STONE HARBOR - The Courts are a subset of Stone Harbor’s residential district, with small cottages, narrow streets and the smallest buildable lots allowed in the borough.
The homes are reminiscent of the bungalows that once were staples of summer-shore living.
In the recently adopted Master Plan Reexamination Report, the borough is confronted with recommendations some said would drastically change the character of the community.
The report recommends additional space be allowed for storage and location of heating and air conditioning systems. It also recommends allowing “limited” second floors for additional living space.
According to the report, the recommendations are a response to requests from homeowners who feel their properties have lost value in a town increasingly dominated by larger homes. As these homeowners look to increased use of the homes beyond the summer that characterized the community in the days of the summer cottage, the additional space is a necessary relief they expect from the borough.
Not all court homeowners feel the same way. The Aug. 6 meeting of Stone Harbor Borough Council led off with the clerk reading into the record a long letter from a homeowner urging the council not to act precipitously on the recommendations.
The letter argued that wholesale changes to the current restrictions would exacerbate congestion and parking problems, lead to increased use of the cottages as summer rentals with more space for additional sleeping areas, create increased public safety problems on already narrow streets that need to be able to have room for emergency vehicles, and hasten the end of a “way of life” that once dominated the shore experience.
Mayor Judith Davies-Dunhour reminded council that the master plan process included a public meeting with homeowners from the courts. When 22 families and 30 to 40 people met with Planning Board representatives, “most people were for the change,” she said.
As the borough works through the recommendations from the master plan reexamination process, one set of recommendations likely to get early action concerns the courts.

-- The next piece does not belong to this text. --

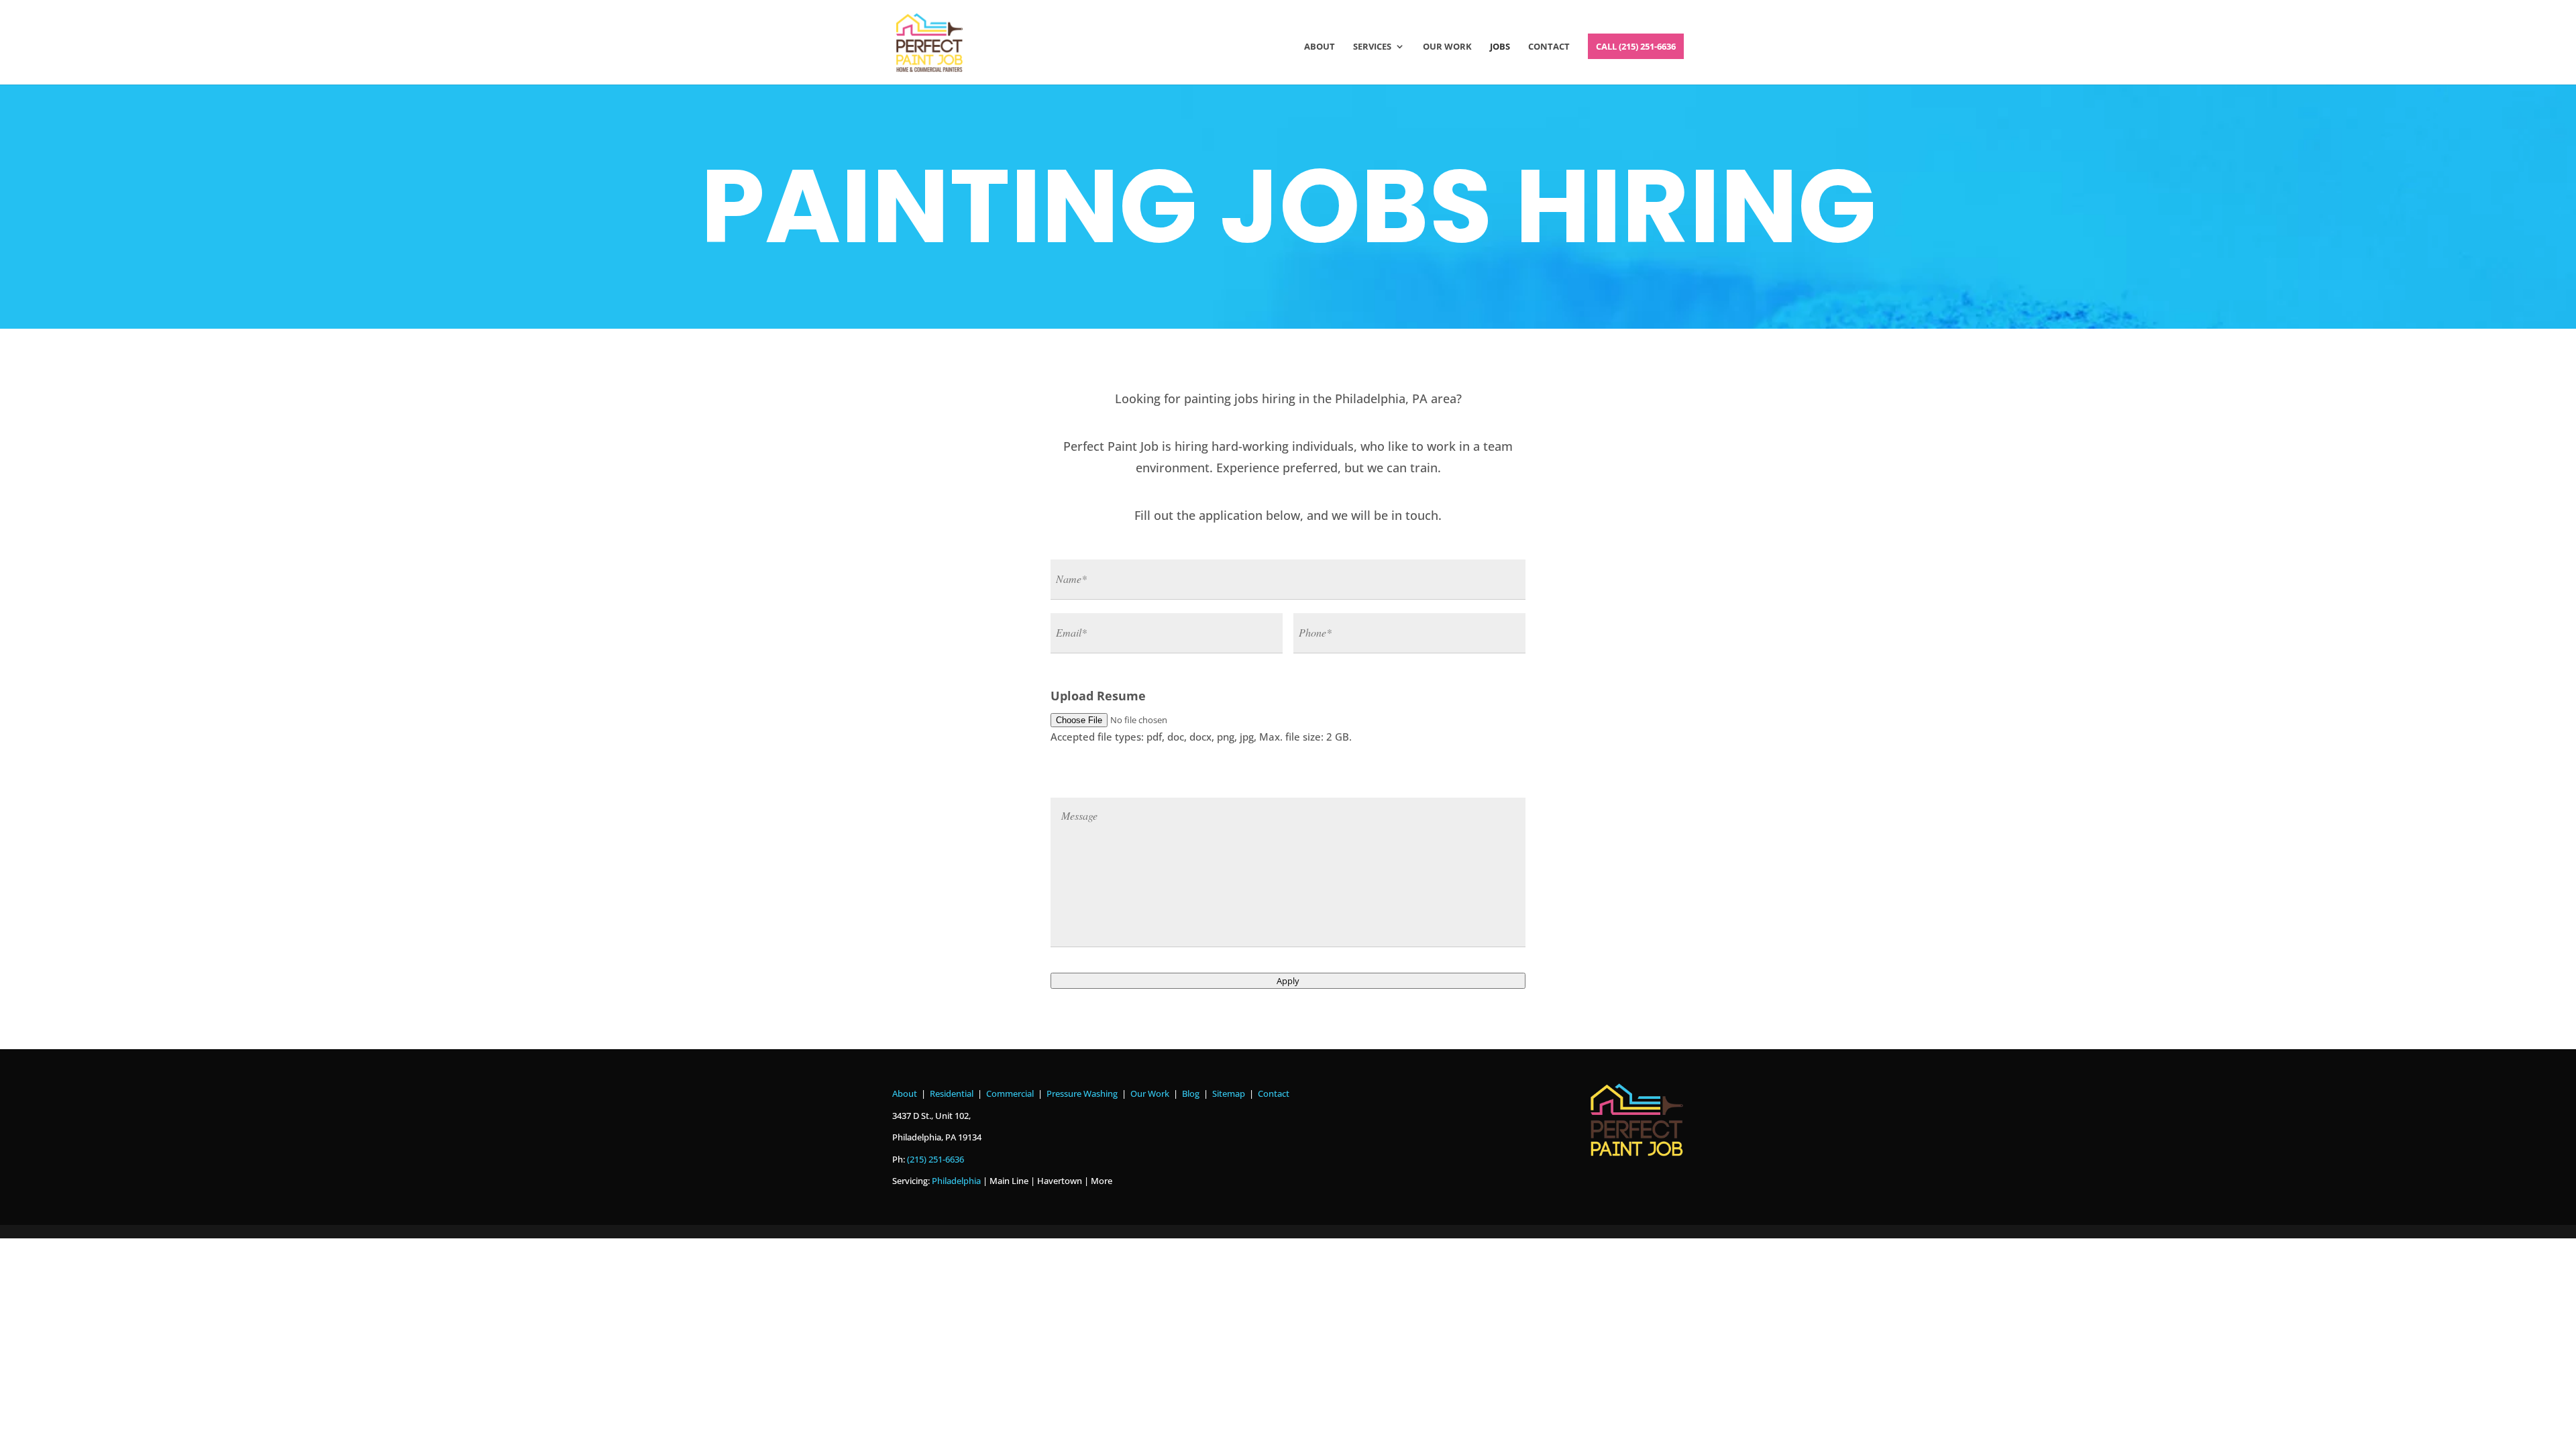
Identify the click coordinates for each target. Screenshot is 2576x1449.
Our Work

Will such action be another step away from the shore experience of yesteryear? The letter writers argue that “old Stone Harbor is disappearing.” They urge council to think carefully before making changes.
In many ways, Stone Harbor has changed. The summer has expanded, larger homes are being built, the permanent population continues to shrink and property values skyrocket. Should restrictions keep a group of property owners locked in a past that is eroding around them?
The master plan report states: “The courts have outlived their place in the Residential C.” It suggests that a zone be established “with standards appropriate to address the size and unique elements of the courts.”
Future discussions will determine what those standards will be.